Para empezar tuve que madrugar, ya he dicho alguna vez que madrugué cuando mi madre me parió y no me gustó la experiencia, por lo que si puedo lo evito, pero en esa ocasión no pude evitarlo, el autocar salía a las 6 de la mañana de manera que a las 5:45 estaba en la bodeguita con cara de bobalicona (es la cara que se me queda a esas horas) tomando un café con leche con la esperanza de que cayeran chuzos de punta y se anulara el viaje, pero no.
Marchamos todos cual tropa bien adiestrada en búsqueda del autocar. Aclaro que yo era la más “joven” del grupo o sea que os podéis imaginar el panorama, bastones, por aquí, muletas por allá, cris cras de huesos renqueantes, y muchos ays y uys como fondo musical.
No íbamos a Andorra sino a unas cavas no recuerdo exactamente cuales(es un día que intento olvidar y casi lo consigo) La finalidad era la misma, comer como gorrinos y comprar todo el cava, butifarras y embutidos que nuestra economía tolerara.

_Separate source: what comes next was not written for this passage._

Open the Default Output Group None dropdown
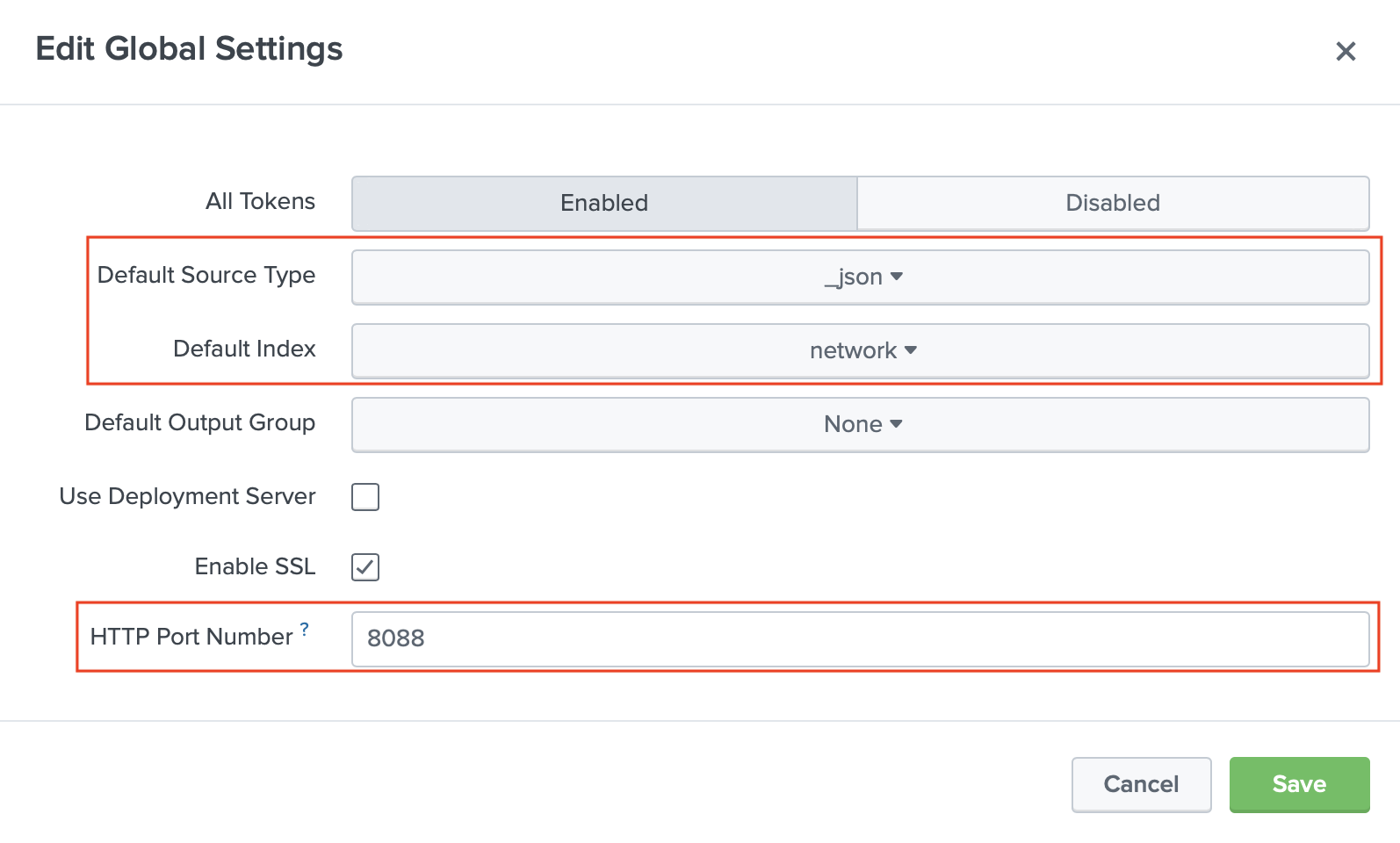The width and height of the screenshot is (1400, 843). point(861,425)
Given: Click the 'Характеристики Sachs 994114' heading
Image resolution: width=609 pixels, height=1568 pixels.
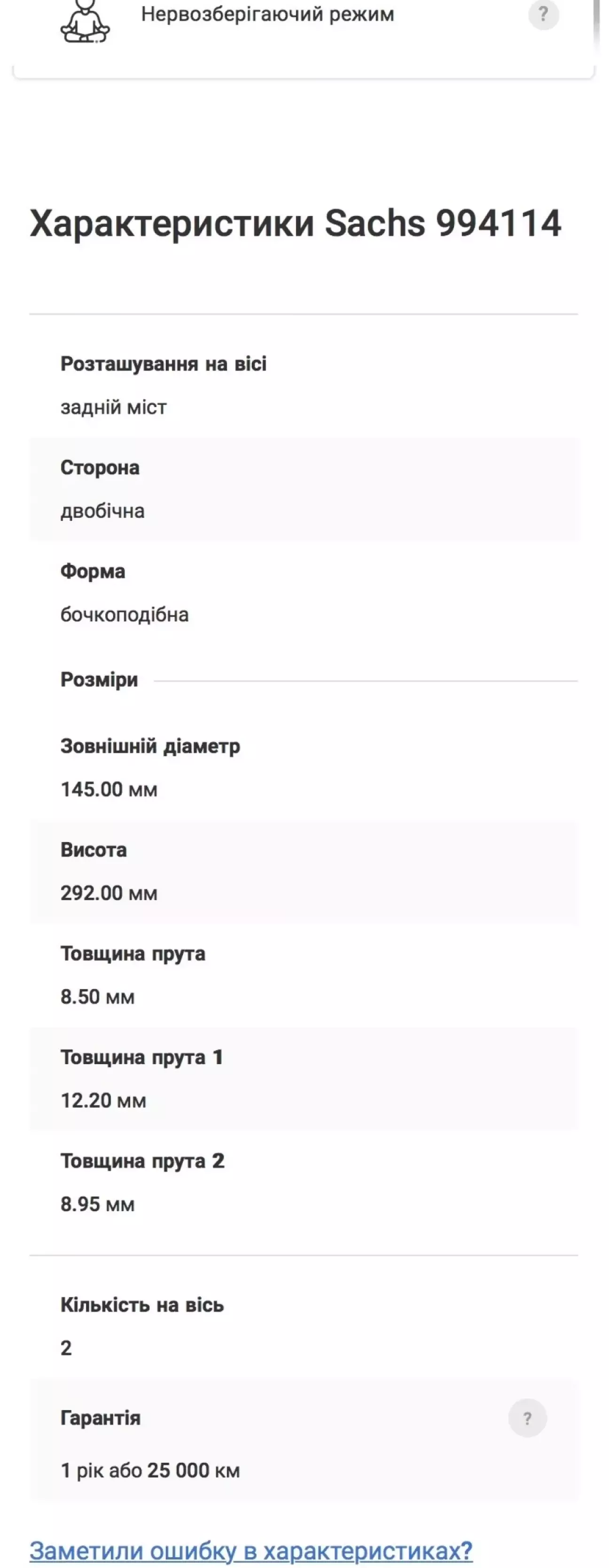Looking at the screenshot, I should [296, 223].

El viaje de ida fue tranquilo, estábamos todos un tanto adormilados. La primera parada fue para desayunar y la cosa marchó bien.

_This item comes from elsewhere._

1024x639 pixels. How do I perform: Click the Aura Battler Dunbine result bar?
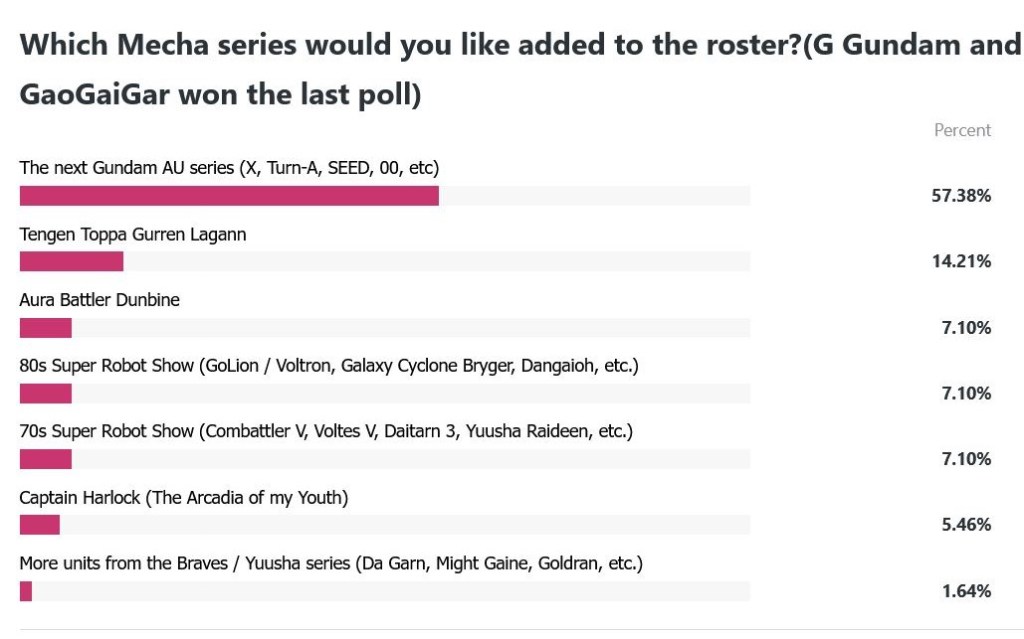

Después de la obligada visita a las instalaciones de la bodega y la compra de productos autóctonos llegó la hora de la gran comilona, y ahí empezó mi calvario.
Una vez con la tripa a reventar llegó la cosa del baile, yo como iba desparejada me repantingué en mi silla con la esperanza de digerir tranquilamente todo lo que me había metido entre pecho y espalda. Una de las mujeres del grupo al verme separada y solita me llamó desde la pista, sonaba un cha cha cha creo, no sé algo de salsa si era porque yo veía enormes panderos de mujeres y hombres meneándose al mismo tiempo que se apoyaban en los respaldos de las sillas para no perder el equilibrio y arrearse un costalazo. Yo negué con la cabeza, con las manos, con los hombros, a voz en grito, negué tanto como pude pero la mujer vino hasta donde estaba, me tomó de la mano y me arrastró en medio de aquel meneo culero al que llamaban baile.
Antes de darme cuenta tenía a un hombre-chicle pegado a mí. Digo hombre porque no había niños pero lo que yo vi fue una gran cabeza en forma de huevo a lo ancho y más brillante que un estanque helado, me podría haber maquillado mirándome en ella.
Me aparté un poco para verle mejor y confirmé que efectivamente era un hombre. Me llegaba a la cintura y sólo dos pelos en punta en la coronilla alteraban el brillo de su calva que era lo único que yo veía de él, bueno y la punta de sus orejas.
Se agarró a mí como una lapa a su roca. Su bracito me rodeaba el culo, no porque quisiera no sino porque no llegaba más arriba. Y ahí empezó el escozor en mis rodillas. ¿Suponéis que parte de su anatomía rozaba mis rodillas? Pues eso.
¡Dios! Qué tarde más larga. Alguna alma caritativa de vez en cuando lo arrancaba de mí (un soplete y una escarpia hubieran necesitado para que la separación fuera efectiva) pero como si un cordón umbilical le mantuviera unido, a los pocos minutos volvía a contemplar su calva (insisto era plana y más ancha que alta, como el niño de la serie padre de familia pero en yayo) a tener su brazo en mi trasero y a sentir escozor en las rodillas.
Al día siguiente hice la promesa al santo patrón de las calvas relucientes de no volver a ir a una excursión en grupo nunca jamás de los jamases en lo que me resta de vida, no volveré a exponer a mis rodillas ni ninguna otra parte de mi cuerpo a rozamientos no deseados.